[Source information — start]

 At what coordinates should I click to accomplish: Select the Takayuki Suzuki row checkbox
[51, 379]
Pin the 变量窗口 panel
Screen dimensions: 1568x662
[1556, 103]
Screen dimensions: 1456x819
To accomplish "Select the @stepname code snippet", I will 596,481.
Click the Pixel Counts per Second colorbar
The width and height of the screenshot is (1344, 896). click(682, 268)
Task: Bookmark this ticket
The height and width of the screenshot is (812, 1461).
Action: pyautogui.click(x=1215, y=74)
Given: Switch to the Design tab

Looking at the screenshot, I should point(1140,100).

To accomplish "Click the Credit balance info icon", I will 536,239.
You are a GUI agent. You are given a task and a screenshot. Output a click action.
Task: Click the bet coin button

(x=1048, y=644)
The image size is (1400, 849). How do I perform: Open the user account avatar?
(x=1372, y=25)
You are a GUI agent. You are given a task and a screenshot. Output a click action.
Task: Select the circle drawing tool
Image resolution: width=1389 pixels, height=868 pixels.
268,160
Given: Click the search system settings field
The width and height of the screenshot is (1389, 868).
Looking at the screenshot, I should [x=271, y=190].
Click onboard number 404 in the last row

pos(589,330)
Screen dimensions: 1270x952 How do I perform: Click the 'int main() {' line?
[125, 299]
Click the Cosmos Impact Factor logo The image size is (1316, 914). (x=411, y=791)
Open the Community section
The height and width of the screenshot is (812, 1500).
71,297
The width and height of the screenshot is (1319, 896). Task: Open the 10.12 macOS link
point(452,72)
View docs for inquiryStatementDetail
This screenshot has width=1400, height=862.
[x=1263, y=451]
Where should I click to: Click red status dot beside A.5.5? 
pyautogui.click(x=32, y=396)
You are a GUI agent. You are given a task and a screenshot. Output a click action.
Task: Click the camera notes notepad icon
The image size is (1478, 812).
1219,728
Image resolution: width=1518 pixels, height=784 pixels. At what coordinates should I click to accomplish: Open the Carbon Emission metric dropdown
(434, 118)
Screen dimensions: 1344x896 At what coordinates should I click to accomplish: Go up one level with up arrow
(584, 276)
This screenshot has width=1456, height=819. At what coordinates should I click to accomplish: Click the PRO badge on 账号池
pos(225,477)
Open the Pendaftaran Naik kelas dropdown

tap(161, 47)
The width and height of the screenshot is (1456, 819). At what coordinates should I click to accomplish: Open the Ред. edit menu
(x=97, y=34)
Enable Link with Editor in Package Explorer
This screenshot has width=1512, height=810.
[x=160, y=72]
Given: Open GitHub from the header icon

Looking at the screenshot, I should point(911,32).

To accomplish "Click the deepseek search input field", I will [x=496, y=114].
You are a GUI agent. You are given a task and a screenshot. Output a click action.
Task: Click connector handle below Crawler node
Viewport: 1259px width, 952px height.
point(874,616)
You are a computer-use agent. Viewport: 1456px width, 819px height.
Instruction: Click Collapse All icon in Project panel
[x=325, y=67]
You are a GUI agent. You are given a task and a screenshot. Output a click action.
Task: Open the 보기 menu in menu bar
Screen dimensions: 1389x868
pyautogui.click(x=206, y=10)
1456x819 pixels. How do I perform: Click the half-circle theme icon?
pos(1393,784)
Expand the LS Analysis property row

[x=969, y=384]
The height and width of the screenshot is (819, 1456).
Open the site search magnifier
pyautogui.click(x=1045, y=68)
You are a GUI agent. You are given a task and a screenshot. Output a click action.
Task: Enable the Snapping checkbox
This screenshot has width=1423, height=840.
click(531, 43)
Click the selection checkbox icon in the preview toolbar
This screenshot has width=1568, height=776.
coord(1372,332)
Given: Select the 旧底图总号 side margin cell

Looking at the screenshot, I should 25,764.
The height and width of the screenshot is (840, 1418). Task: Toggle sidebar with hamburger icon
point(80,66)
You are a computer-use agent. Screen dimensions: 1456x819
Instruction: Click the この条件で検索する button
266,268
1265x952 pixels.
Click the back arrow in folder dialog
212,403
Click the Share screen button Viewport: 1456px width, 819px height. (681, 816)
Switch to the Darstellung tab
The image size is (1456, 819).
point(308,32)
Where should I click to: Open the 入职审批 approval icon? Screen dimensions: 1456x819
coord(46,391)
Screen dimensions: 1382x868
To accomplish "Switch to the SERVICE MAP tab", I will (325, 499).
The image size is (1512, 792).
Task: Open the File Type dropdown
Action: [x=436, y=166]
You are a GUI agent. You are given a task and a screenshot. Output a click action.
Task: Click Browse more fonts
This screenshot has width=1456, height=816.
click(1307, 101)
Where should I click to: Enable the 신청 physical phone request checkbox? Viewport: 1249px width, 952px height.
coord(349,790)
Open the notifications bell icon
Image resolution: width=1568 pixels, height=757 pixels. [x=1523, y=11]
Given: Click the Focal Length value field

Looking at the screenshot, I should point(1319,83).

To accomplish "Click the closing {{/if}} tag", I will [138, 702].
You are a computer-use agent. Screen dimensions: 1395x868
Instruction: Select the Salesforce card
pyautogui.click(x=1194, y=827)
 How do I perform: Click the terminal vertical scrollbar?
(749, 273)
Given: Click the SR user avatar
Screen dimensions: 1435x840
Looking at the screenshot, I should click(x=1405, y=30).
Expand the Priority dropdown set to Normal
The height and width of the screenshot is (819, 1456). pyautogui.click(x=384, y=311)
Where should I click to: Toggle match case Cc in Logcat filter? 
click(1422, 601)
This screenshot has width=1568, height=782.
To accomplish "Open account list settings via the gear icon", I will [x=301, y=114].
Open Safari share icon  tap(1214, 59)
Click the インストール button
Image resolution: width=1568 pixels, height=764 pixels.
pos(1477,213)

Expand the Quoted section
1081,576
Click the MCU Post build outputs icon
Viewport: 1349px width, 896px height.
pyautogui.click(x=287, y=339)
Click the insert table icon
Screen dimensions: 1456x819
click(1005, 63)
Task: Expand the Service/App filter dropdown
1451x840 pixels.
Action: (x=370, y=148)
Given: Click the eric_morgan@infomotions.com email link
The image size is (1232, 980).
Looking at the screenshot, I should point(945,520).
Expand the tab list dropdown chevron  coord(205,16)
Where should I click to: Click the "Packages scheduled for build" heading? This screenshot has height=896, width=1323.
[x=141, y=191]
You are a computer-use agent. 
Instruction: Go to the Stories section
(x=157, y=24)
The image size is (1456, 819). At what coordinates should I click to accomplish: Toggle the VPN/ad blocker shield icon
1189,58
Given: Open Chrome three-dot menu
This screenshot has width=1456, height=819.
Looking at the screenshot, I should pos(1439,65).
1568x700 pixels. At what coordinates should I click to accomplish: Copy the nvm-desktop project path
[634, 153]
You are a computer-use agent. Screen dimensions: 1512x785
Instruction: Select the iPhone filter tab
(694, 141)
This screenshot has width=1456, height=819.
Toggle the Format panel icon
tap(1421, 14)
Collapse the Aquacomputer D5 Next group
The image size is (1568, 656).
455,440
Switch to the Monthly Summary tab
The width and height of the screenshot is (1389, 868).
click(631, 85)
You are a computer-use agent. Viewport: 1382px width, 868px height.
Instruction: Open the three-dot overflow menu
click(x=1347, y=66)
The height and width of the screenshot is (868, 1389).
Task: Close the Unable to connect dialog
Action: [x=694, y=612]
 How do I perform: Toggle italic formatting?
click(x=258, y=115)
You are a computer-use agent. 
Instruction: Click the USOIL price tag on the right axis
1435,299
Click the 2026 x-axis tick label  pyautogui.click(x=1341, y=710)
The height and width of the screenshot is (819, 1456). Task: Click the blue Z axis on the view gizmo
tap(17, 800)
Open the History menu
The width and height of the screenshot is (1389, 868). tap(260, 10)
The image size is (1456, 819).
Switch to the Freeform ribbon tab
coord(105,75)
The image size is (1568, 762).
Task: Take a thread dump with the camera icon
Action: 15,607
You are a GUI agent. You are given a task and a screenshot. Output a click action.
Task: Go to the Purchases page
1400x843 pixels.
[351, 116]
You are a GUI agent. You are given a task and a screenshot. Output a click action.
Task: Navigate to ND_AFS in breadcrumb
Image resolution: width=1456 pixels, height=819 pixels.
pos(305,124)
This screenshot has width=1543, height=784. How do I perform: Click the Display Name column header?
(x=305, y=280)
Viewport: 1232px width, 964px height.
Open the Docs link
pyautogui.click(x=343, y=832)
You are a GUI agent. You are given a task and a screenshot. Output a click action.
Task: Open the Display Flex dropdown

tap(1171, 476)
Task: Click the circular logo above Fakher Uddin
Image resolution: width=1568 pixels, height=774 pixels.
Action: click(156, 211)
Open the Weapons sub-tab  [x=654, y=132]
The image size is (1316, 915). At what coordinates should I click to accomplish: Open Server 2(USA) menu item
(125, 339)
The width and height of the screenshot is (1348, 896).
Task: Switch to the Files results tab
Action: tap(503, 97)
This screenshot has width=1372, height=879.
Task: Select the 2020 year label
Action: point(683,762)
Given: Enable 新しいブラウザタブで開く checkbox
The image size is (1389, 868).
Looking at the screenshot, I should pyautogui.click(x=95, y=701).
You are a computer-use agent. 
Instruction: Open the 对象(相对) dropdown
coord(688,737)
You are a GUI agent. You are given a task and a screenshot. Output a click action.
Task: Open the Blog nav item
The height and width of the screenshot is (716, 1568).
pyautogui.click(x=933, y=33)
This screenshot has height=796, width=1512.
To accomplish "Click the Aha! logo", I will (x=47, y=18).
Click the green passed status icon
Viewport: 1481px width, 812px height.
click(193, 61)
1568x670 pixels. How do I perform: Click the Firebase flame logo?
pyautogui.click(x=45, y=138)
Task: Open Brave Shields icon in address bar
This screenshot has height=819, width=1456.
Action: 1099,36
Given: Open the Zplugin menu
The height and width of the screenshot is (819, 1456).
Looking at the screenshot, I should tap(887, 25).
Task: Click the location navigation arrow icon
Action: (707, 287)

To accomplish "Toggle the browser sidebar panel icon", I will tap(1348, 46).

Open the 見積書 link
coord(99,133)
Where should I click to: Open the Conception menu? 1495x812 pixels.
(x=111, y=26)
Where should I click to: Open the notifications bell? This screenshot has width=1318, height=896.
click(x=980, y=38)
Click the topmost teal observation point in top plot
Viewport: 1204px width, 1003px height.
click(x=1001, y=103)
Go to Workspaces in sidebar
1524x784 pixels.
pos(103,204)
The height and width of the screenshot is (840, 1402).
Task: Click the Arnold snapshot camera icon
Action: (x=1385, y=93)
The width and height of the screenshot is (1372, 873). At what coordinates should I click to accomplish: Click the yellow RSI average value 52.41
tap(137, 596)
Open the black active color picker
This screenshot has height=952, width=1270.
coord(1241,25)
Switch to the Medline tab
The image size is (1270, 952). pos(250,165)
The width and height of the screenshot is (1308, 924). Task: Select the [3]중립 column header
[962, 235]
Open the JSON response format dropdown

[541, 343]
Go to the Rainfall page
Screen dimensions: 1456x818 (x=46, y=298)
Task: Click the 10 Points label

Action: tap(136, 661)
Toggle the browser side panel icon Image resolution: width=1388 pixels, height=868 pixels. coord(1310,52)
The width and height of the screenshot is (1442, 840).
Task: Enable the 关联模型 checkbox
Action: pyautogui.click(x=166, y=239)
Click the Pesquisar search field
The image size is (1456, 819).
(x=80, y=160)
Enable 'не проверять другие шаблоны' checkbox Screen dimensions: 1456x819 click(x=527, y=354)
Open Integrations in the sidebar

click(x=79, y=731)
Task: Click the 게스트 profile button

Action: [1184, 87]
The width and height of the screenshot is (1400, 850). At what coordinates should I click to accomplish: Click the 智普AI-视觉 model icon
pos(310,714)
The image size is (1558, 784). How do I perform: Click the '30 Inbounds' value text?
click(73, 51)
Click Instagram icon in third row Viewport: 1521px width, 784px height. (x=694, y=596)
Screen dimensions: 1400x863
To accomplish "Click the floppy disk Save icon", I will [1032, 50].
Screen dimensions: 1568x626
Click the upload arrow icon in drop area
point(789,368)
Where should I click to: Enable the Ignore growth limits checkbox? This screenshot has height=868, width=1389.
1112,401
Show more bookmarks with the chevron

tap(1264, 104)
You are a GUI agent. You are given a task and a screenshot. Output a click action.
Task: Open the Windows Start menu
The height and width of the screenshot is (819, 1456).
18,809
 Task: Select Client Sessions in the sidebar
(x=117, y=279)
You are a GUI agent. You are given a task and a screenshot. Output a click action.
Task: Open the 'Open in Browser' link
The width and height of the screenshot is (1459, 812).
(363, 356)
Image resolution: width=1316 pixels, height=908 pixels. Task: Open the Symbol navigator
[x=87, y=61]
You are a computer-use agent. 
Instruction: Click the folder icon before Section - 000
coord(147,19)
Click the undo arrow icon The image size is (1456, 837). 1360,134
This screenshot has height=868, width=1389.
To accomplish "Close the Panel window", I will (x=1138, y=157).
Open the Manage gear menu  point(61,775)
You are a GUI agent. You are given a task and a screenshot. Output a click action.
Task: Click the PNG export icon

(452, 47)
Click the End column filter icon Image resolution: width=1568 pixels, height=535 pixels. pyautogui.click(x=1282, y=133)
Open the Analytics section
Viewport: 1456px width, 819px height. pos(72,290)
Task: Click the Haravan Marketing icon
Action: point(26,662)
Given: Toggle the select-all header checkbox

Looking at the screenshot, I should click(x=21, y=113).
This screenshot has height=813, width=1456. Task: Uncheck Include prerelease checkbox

[Source information — finish]

- _Work instruction_:
Retype only this portion of the data above: the line containing "Viewport: 1259px width, 952px height.", the line containing "Task: Open the 보기 menu in menu bar", and all lines between them, exactly.

- _Task result_:
Viewport: 1259px width, 952px height.
point(874,616)
You are a computer-use agent. Viewport: 1456px width, 819px height.
Instruction: Click Collapse All icon in Project panel
[x=325, y=67]
You are a GUI agent. You are given a task and a screenshot. Output a click action.
Task: Open the 보기 menu in menu bar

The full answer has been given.